Cette perle noire passée, on se voit gueuler et dégueuler à la figure les paroles pessimistes au possible de "Lethargic Dialogue", avant d’arriver sur la chanson éponyme. Un peu moins de dix minutes pendant lesquelles nous sommes transpercés d’une sensation de fausses notes ou de faux accords permanents, tentant de nous renvoyer le plus possible à l’impression d’un vrai trip. Et cela n’est pas sans effet. Le recto d’une demi-heure se termine par la très équivoque "Overdose Was The Best Way To Die" dans laquelle on peut apprécier, à certains moments, des voix à la fois claires et malsaines.
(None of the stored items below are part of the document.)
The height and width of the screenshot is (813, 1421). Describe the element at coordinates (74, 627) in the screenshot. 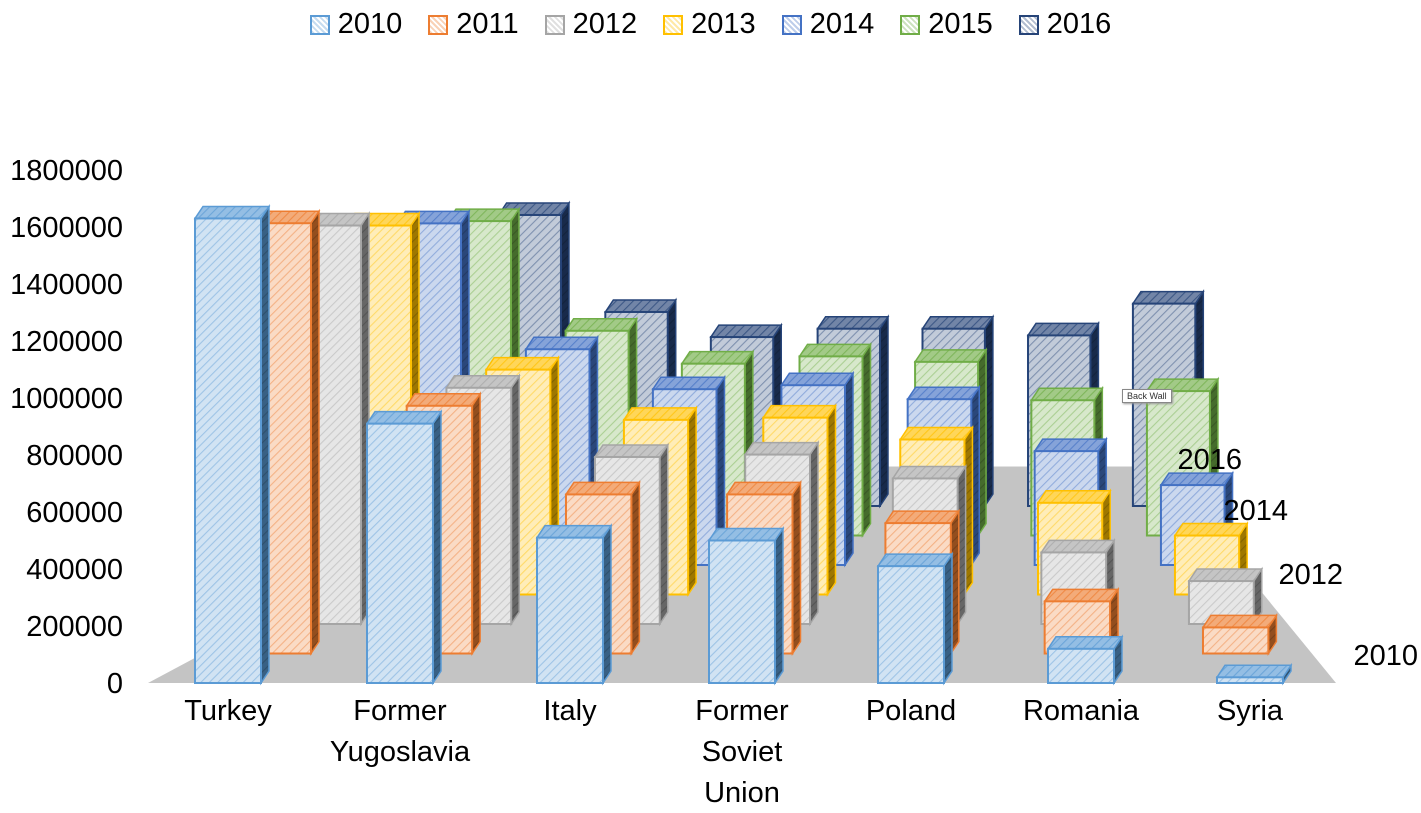

I see `y-tick-label: 200000` at that location.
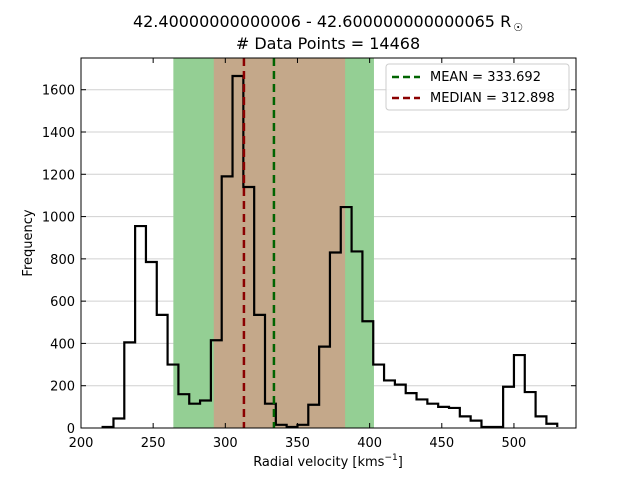 The width and height of the screenshot is (640, 480). Describe the element at coordinates (486, 78) in the screenshot. I see `legend-mean-label: MEAN = 333.692` at that location.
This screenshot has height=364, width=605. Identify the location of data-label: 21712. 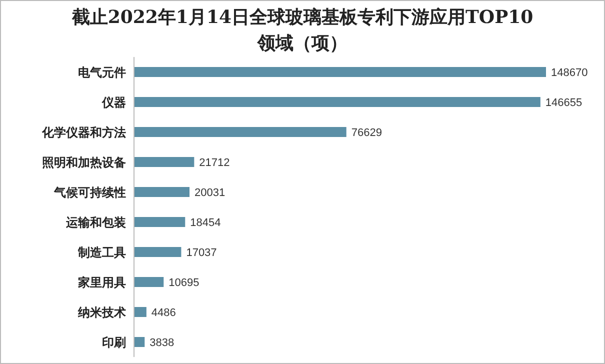
(214, 162).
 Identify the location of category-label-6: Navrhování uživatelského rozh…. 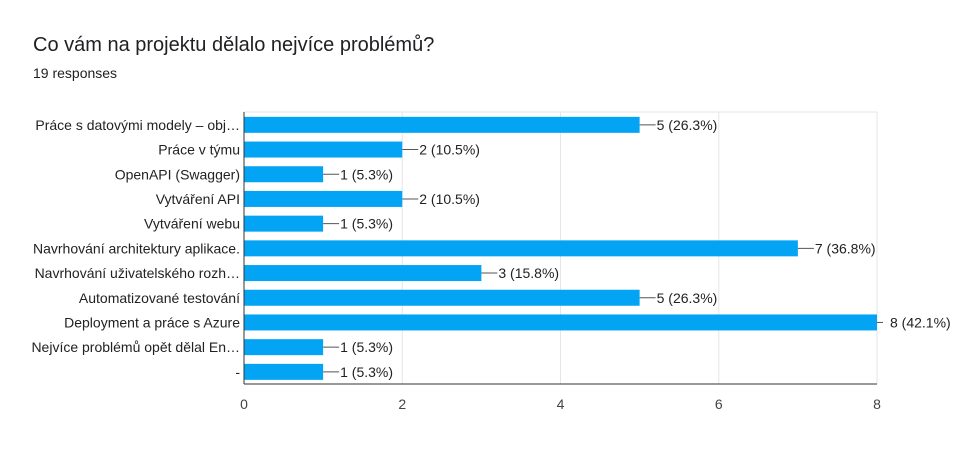
(138, 273).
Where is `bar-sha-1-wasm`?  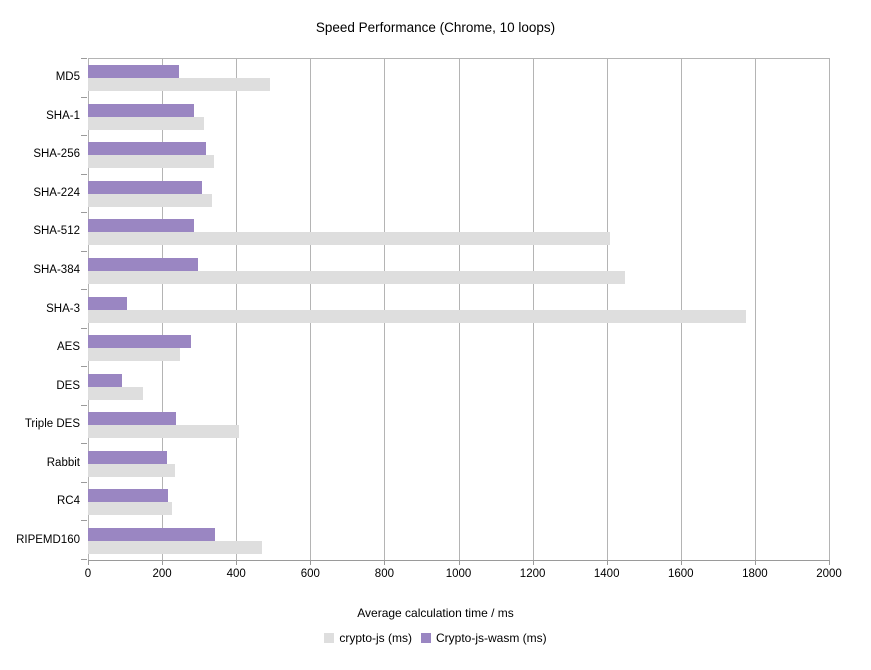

Quelques secondes de répit nous sont laissées avec le début du verso, et une nouvelle introduction parfaitement mélancolique et typique du son de la formation. Des arpèges suivis par la ligne de basse d’André, collant à merveille avec l’ambiance de l’album. Et cela repart de plus belle avec "Pseudo", et ses notes de clavier présentes pendant la première moitié de la chanson, de manière volontairement répétitive, pour un effet dévastateur sur votre moral. Le tempo se veut plutôt soutenu, mais tend à diminuer au fil de la chanson et des cris/pleurs de Graf.
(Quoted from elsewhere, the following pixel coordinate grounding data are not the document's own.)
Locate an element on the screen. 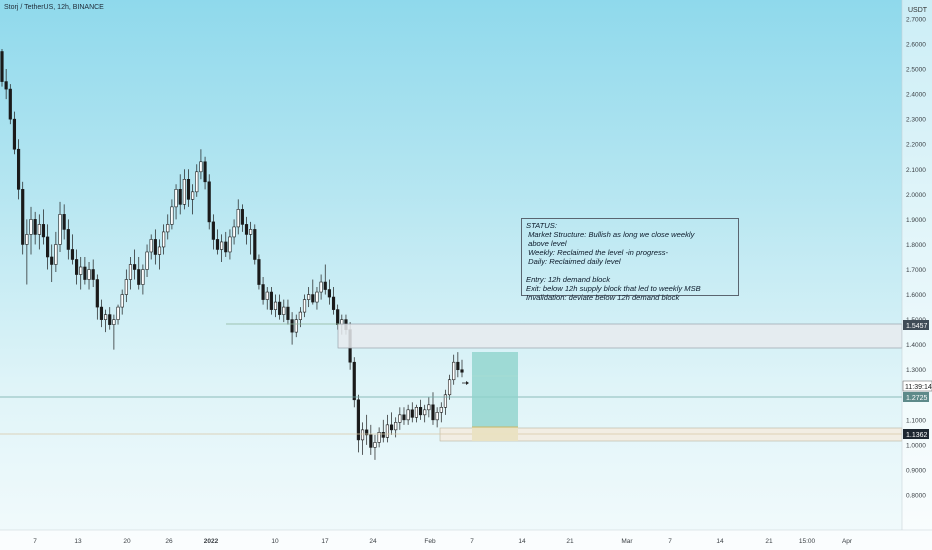 The height and width of the screenshot is (550, 932). supply-zone is located at coordinates (620, 336).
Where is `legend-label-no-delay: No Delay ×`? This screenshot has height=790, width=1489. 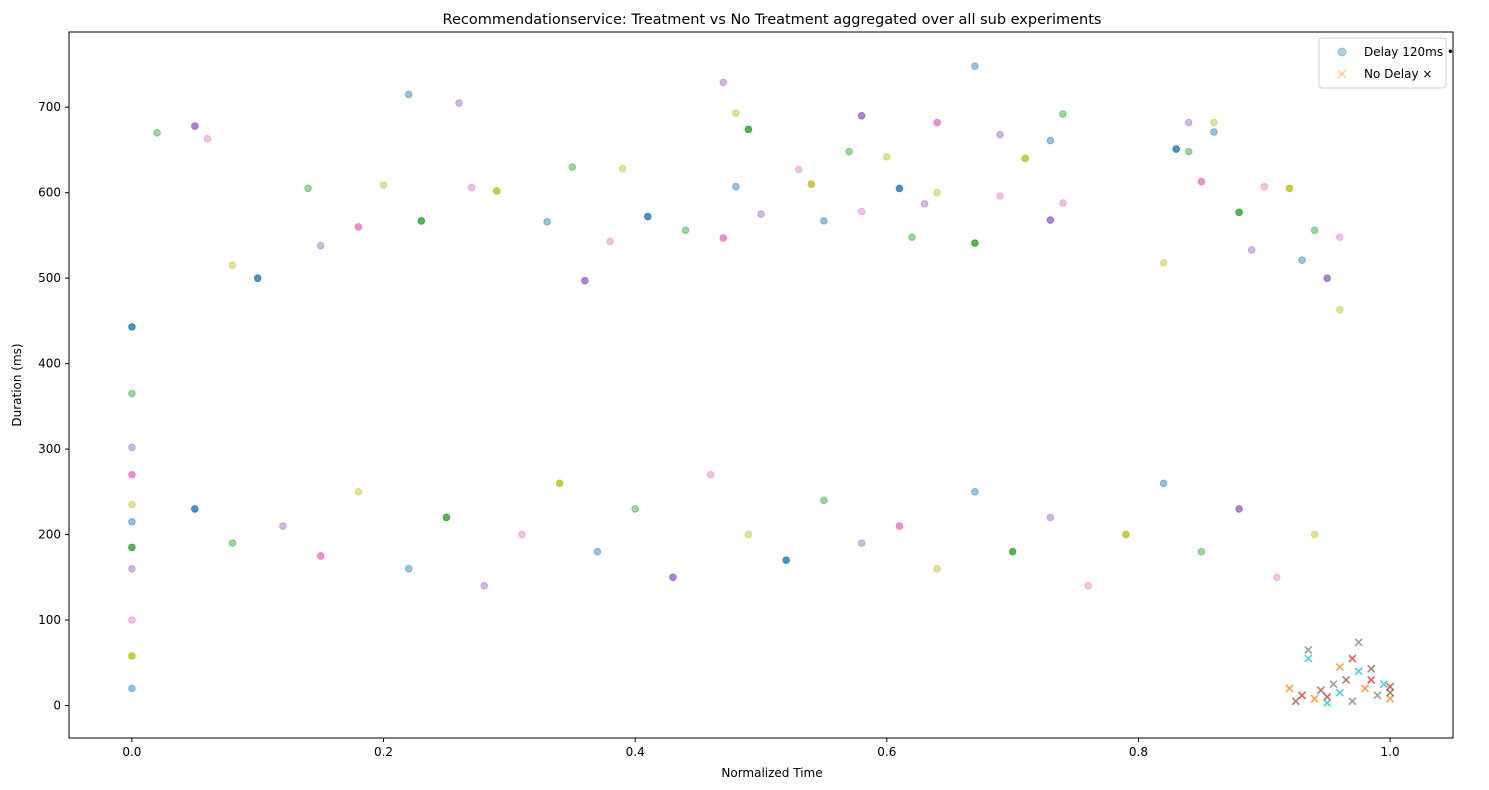
legend-label-no-delay: No Delay × is located at coordinates (1398, 74).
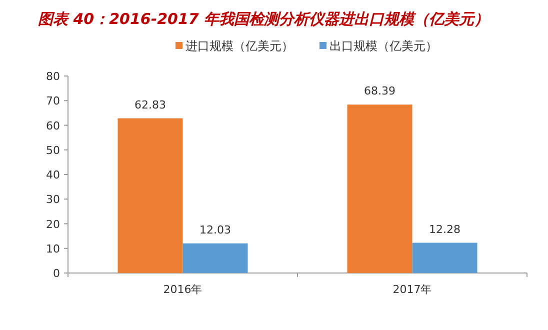 This screenshot has width=548, height=330. What do you see at coordinates (240, 46) in the screenshot?
I see `legend-label: 进口规模（亿美元）` at bounding box center [240, 46].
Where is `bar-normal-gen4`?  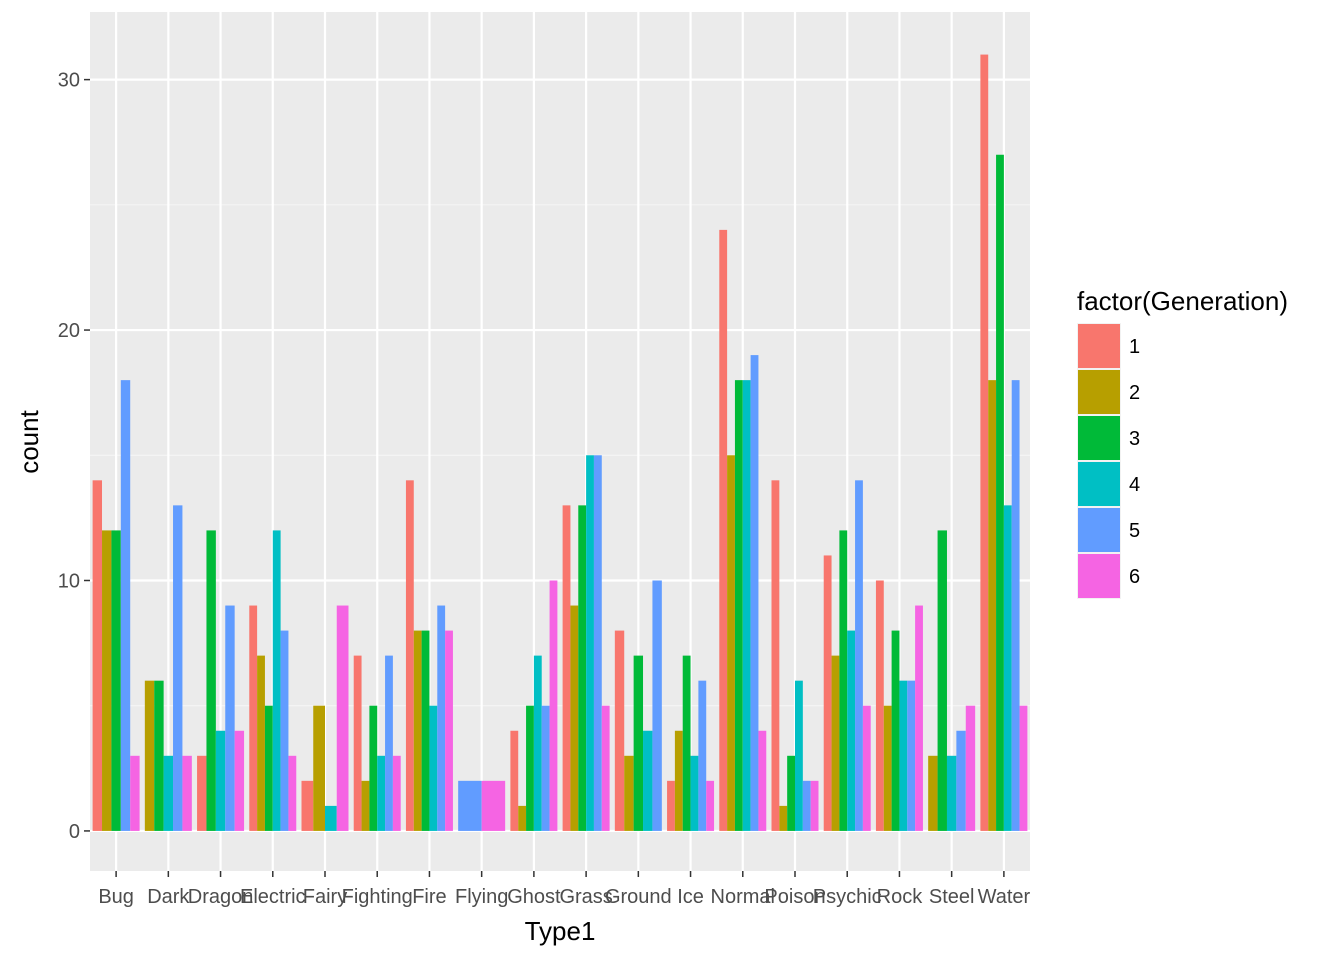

C’est à ce moment que Psychonaut 4 choisit de nous asséner la deuxième perle noire de cet opus : "Drop By Drop". Quelques samples d’orage, des arpèges, et l’apparition d’une voix magistralement rauque, extrêmement saturée, comme si l’on avait fait son enregistrement dans une cellule au fin fond de catacombes ténébreuses. Ce titre n’est rien d’autre qu’une longue complainte dans laquelle le chanteur raconte son expérience vécue avec la drogue, en la personnifiant et en extériorisant toute sa haine. Son monologue se termine avec une accélération rythmique brutale, nous emmenant dans une spirale infernale dont la pression ne redescend qu’au bout de sept minutes. "Hate Parade" au nom équivoque, se veut beaucoup plus ancré dans le style black metal authentique, plus proche d’un Marduk ou d’un Gorgoroth et leurs ambiances diaboliques faites de tremolos, que d’un Lifelover. C’est avec un "Antihuman [Drug=Друг]" inattendu – en raison de ses relents melodeath tout droit tirés d’un Amon Amarth (à son époque de gloire), ainsi que le râle de Von Baphomet associé à de la musique populaire locale – que se clôt ce premier opus plus que réussi, des ex-Soviétiques.


Psychonaut 4 place déjà la barre très haute avec ce premier disque de près d’une heure. Une perle de noirceur que vous pouvez rajouter à votre collection, certainement aux côtés d’un Death – Pierce Me. Empreint d’une grosse dose de mal-être personnel, mais aussi de la société dans laquelle vivent ces artistes géorgiens, Have A Nice Trip dépeint une réalité noire à laquelle l’être humain, en général, est confronté, quand il est poussé dans ses retranchements. Un album touchant, mais pas à la portée de toutes les âmes.